PDA

View Full Version : Any Web Cam Software Support 30 FPS?



giddyup306
November 25th, 2010, 06:20 AM
I tried doing some searching, but all I found was Cheeze, and wxcam. Anything better than these? Even with the lowest res setting, these are still very sluggish.

czr114
November 25th, 2010, 06:23 AM
Does your cam support 30 FPS?

giddyup306
November 25th, 2010, 06:34 AM
Does your cam support 30 FPS?

Yes. It's a Logitech Orbital AF. The built in camera in my laptop isn't any worse as far as lagging with either of the programs mentioned.

MaindotC
November 25th, 2010, 06:38 AM
WebCamStudio (http://www.ws4gl.org)

czr114
November 25th, 2010, 06:53 AM
Yes.

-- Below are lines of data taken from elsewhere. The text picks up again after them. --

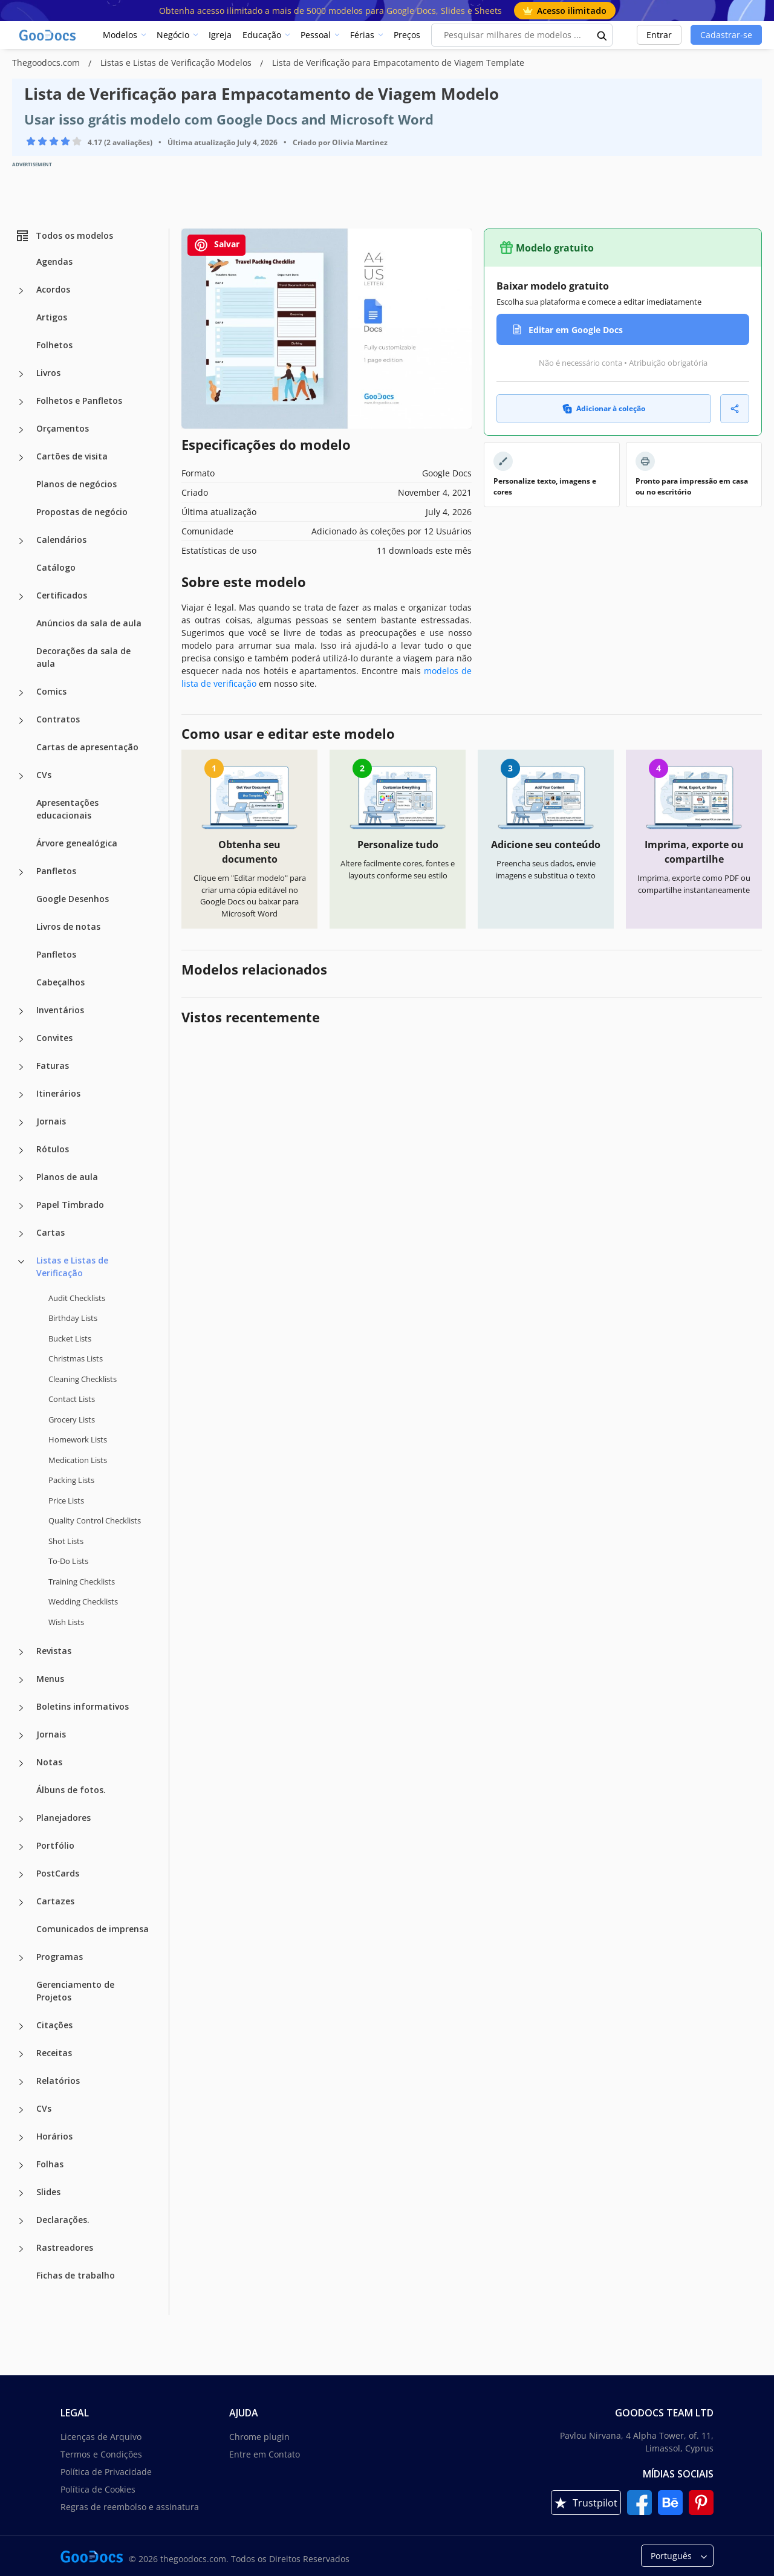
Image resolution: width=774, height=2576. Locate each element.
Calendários (61, 539)
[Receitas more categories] (21, 2054)
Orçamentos (62, 428)
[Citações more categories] (21, 2026)
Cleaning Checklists (82, 1379)
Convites (54, 1037)
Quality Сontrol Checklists (94, 1520)
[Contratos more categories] (21, 721)
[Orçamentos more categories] (21, 430)
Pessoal (316, 35)
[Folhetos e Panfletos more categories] (21, 402)
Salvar (216, 245)
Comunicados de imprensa (92, 1929)
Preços (407, 35)
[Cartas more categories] (21, 1234)
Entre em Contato (264, 2454)
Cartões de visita (72, 456)
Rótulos (52, 1149)
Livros (48, 372)
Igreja (220, 35)
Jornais (51, 1121)
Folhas (49, 2164)
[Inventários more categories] (21, 1011)
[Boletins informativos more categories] (21, 1708)
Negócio (173, 35)
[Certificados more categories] (21, 597)
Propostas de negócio (82, 511)
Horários (54, 2136)
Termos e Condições (101, 2454)
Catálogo (56, 567)
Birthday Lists (72, 1317)
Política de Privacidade (106, 2471)
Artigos (51, 317)
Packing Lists (71, 1480)
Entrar (659, 35)
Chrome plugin (259, 2436)
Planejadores (63, 1817)
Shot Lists (65, 1541)
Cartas (50, 1232)
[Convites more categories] (21, 1039)
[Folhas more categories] (21, 2165)
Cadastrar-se (726, 35)
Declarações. (62, 2219)
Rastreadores (64, 2247)
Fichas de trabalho (75, 2275)
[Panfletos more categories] (21, 872)
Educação (261, 35)
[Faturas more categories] (21, 1067)
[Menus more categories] (21, 1680)
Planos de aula (67, 1177)
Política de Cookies (97, 2489)
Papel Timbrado (70, 1204)
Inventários (60, 1010)
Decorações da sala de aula (83, 657)
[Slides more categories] (21, 2193)
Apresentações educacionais (67, 809)
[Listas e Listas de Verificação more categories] (21, 1262)
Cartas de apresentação (87, 747)
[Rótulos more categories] (21, 1150)
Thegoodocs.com (47, 62)
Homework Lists (77, 1439)
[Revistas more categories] (21, 1652)
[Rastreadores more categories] (21, 2249)
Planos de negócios (76, 484)
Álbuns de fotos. (71, 1790)
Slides (48, 2192)
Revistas (53, 1650)
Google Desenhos (72, 898)
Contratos (58, 719)
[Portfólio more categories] (21, 1847)
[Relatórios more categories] (21, 2082)
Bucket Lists (69, 1338)
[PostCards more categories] (21, 1875)
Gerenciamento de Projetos (75, 1991)
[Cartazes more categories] (21, 1902)
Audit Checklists (76, 1298)
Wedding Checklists (83, 1601)
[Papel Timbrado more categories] (21, 1206)
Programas (59, 1956)
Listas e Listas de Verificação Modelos (177, 62)
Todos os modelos (64, 236)
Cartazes (55, 1901)
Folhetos (54, 345)
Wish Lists (66, 1622)
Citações (54, 2025)
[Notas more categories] (21, 1763)
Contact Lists (71, 1398)
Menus (50, 1678)
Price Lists (66, 1500)
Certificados (61, 595)
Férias (362, 35)
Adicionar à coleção (603, 408)
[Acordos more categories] (21, 291)
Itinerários (58, 1093)
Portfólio (55, 1845)
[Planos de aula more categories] (21, 1178)
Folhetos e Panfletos (79, 400)
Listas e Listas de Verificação (72, 1266)
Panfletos (56, 871)
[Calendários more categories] (21, 541)
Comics (51, 691)
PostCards (57, 1873)
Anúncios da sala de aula (88, 623)
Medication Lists (77, 1460)
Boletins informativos (82, 1706)
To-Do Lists (68, 1561)
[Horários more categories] (21, 2138)
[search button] (602, 35)
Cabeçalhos (60, 982)
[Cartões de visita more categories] (21, 458)
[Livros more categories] (21, 374)
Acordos (53, 289)
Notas (49, 1762)
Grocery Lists (71, 1419)
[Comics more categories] (21, 693)
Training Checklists (81, 1581)
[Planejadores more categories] (21, 1819)
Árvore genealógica (76, 843)
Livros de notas (68, 926)
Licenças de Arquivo (100, 2436)
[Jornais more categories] (21, 1123)
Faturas (52, 1065)
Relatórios (58, 2080)
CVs (43, 774)
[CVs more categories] (21, 776)
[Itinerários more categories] (21, 1095)
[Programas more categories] (21, 1958)
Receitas (54, 2053)
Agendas (54, 261)
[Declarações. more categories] (21, 2221)
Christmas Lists (75, 1358)
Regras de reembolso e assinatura (129, 2507)
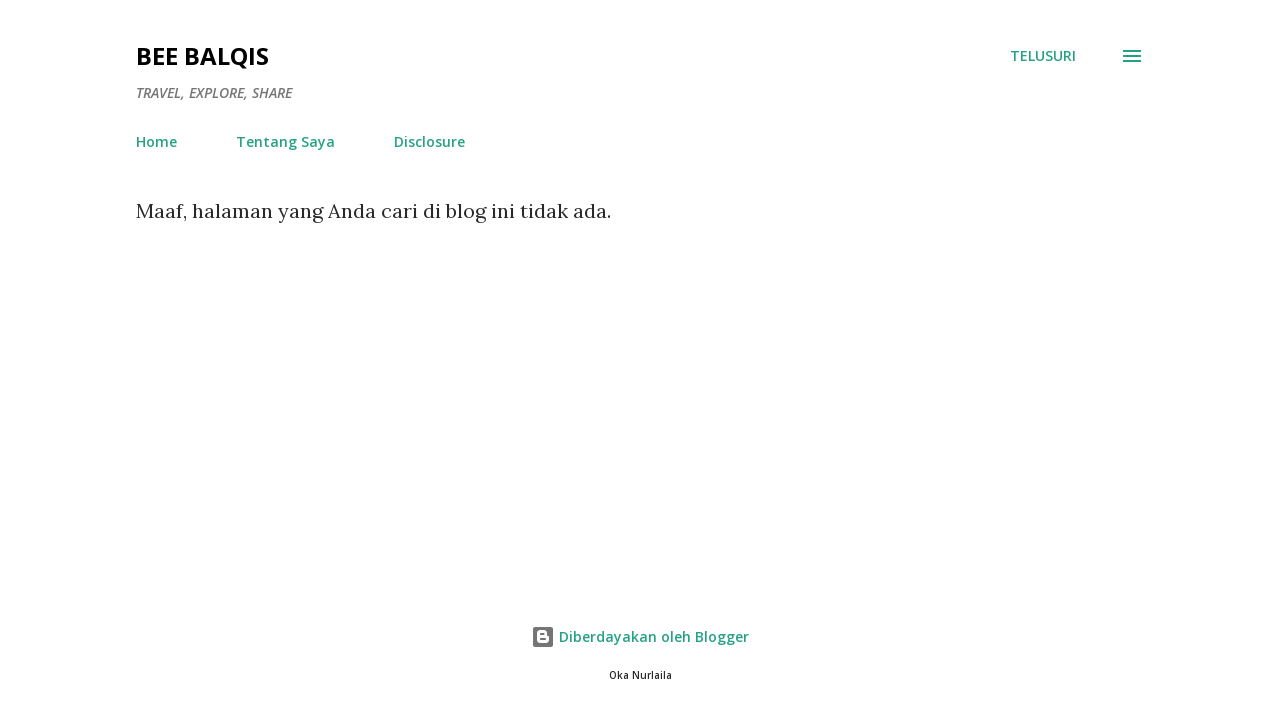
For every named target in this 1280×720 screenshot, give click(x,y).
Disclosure (429, 141)
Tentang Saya (285, 141)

It's a Logitech Orbital AF. The built in camera in my laptop isn't any worse as far as lagging with either of the programs mentioned.

That's weird, I could swear I pulled 30 from a Pro 9000 on cheese.

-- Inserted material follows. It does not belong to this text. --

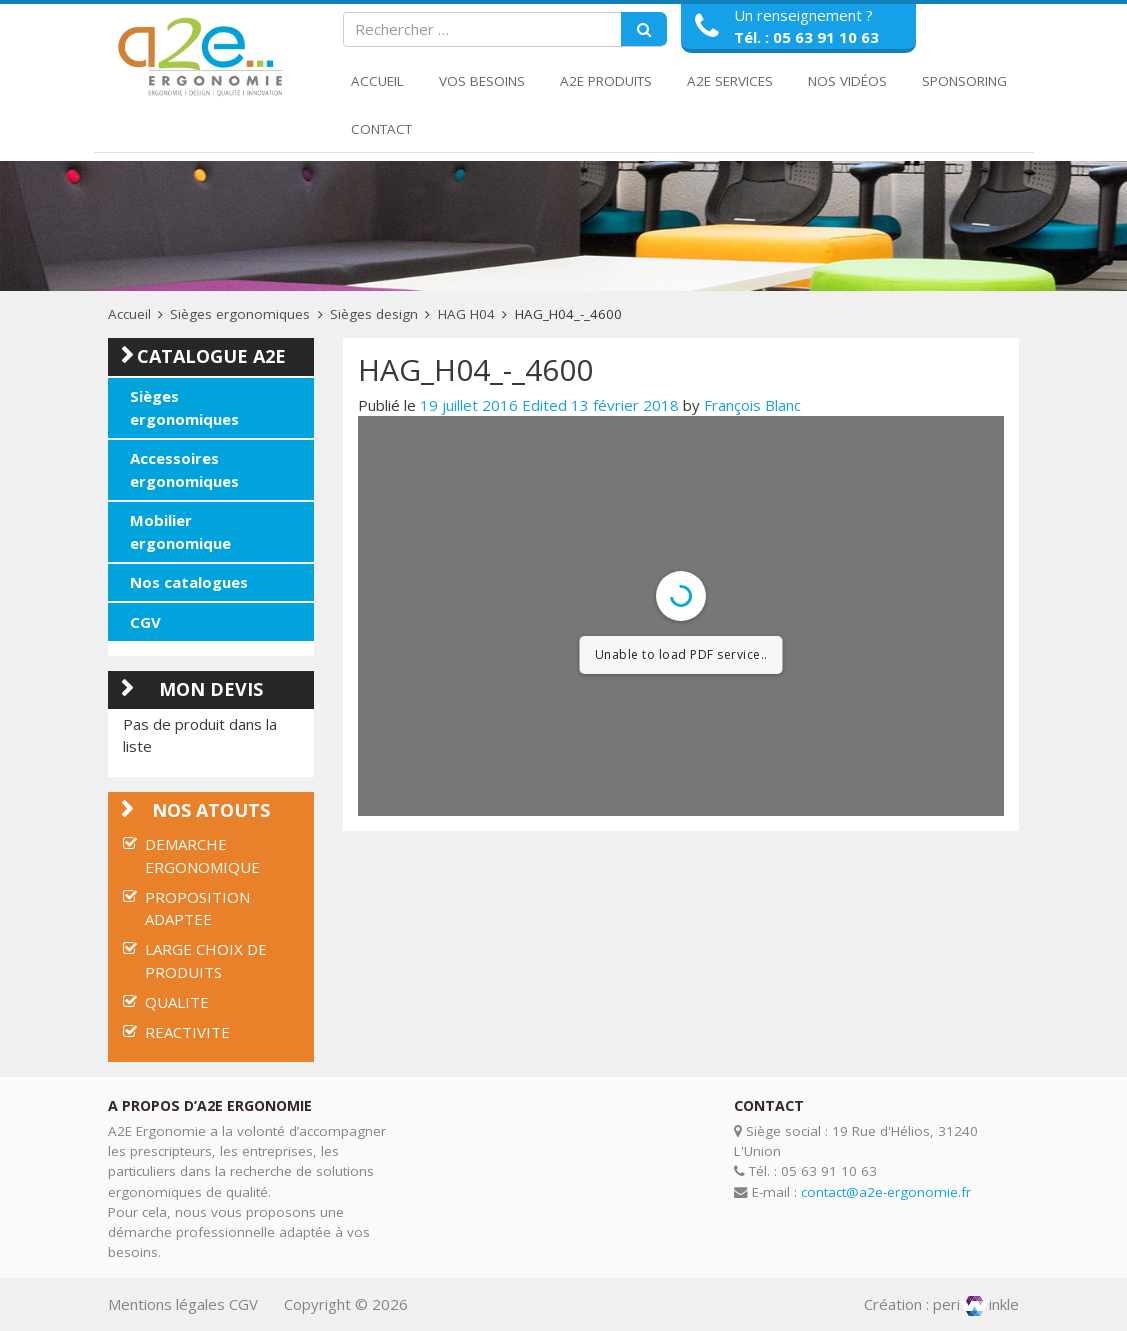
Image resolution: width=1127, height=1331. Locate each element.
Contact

What resolution are you trying to capture at? I don't believe full HD can be done at 30 due to hardware limitations.

giddyup306
November 25th, 2010, 07:09 AM
That's weird, I could swear I pulled 30 from a Pro 9000 on cheese.

What resolution are you trying to capture at? I don't believe full HD can be done at 30 due to hardware limitations.


160X120. I hope I don't have any hardware problems. I have some audio problems as well. *kicks can*

joepie91
November 25th, 2010, 10:26 AM
Try using the "Streaming" feature in VLC Player, and stream from the Video4Linux2 stream to a file, preferably in OGG + Flac or OGG + Vorbis. You might want to check 'Display Locally' to have it display on screen as well, but it makes things slower and more sluggish. If you find a way to encode into WMV (yes, I know, blergh) that may help as well since apparently WMV encodes a lot faster, as demonstrated by Windows Media Encoder.

And of course check if your cam supports 30FPS, but since even my $14 Exoo cam supports it (means cheap stuff from China) I think it will.

Don't try this on an IDE drive by the way... your write speed will simply be too low to get anything like stutter-free video. SSD is best, regular SATA harddisk will work OK with the above settings in most cases. Also try to unfocus your camera a bit if that doesn't matter for the video, and try to resize the video to a slightly smaller resolution in the transcoding settings of VLC. That gives more chance of a succesful recording.

EDIT: Oh, capturing WILL be slower than simply displaying on-screen. Don't ask me why, but for some reason it is.